A run of items:

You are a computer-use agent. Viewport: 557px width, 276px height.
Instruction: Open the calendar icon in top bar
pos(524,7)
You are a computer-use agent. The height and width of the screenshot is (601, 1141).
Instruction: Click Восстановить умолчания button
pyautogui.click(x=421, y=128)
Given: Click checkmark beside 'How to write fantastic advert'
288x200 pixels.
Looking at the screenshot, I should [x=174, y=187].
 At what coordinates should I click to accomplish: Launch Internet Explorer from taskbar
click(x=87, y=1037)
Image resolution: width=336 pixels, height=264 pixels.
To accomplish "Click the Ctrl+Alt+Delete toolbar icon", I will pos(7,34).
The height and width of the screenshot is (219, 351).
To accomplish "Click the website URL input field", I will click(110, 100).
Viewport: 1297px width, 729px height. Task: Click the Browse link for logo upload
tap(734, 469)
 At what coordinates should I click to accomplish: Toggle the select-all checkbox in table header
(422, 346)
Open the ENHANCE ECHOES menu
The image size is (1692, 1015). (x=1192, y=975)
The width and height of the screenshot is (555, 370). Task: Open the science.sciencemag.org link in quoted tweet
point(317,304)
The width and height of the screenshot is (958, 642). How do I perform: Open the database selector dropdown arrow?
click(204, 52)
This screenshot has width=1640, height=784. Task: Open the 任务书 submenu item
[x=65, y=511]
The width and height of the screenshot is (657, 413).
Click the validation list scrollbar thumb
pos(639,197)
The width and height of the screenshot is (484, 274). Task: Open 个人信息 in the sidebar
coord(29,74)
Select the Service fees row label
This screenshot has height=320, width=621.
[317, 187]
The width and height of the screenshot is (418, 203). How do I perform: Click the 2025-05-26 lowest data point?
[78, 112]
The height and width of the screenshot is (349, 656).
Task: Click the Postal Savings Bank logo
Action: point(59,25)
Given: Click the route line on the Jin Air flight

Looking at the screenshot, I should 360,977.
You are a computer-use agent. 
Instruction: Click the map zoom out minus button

[What is being asked]: Copy every item above, keeping each line word for word.

[Result of this task]:
You are a computer-use agent. Viewport: 557px width, 276px height.
Instruction: Open the calendar icon in top bar
pos(524,7)
You are a computer-use agent. The height and width of the screenshot is (601, 1141).
Instruction: Click Восстановить умолчания button
pyautogui.click(x=421, y=128)
Given: Click checkmark beside 'How to write fantastic advert'
288x200 pixels.
Looking at the screenshot, I should [x=174, y=187].
 At what coordinates should I click to accomplish: Launch Internet Explorer from taskbar
click(x=87, y=1037)
Image resolution: width=336 pixels, height=264 pixels.
To accomplish "Click the Ctrl+Alt+Delete toolbar icon", I will pos(7,34).
The height and width of the screenshot is (219, 351).
To accomplish "Click the website URL input field", I will click(110, 100).
Viewport: 1297px width, 729px height. Task: Click the Browse link for logo upload
tap(734, 469)
 At what coordinates should I click to accomplish: Toggle the select-all checkbox in table header
(422, 346)
Open the ENHANCE ECHOES menu
The image size is (1692, 1015). (x=1192, y=975)
The width and height of the screenshot is (555, 370). Task: Open the science.sciencemag.org link in quoted tweet
point(317,304)
The width and height of the screenshot is (958, 642). How do I perform: Open the database selector dropdown arrow?
click(204, 52)
This screenshot has width=1640, height=784. Task: Open the 任务书 submenu item
[x=65, y=511]
The width and height of the screenshot is (657, 413).
Click the validation list scrollbar thumb
pos(639,197)
The width and height of the screenshot is (484, 274). Task: Open 个人信息 in the sidebar
coord(29,74)
Select the Service fees row label
This screenshot has height=320, width=621.
[317, 187]
The width and height of the screenshot is (418, 203). How do I perform: Click the 2025-05-26 lowest data point?
[78, 112]
The height and width of the screenshot is (349, 656).
Task: Click the Postal Savings Bank logo
Action: point(59,25)
Given: Click the route line on the Jin Air flight

Looking at the screenshot, I should 360,977.
You are a computer-use agent. 
Instruction: Click the map zoom out minus button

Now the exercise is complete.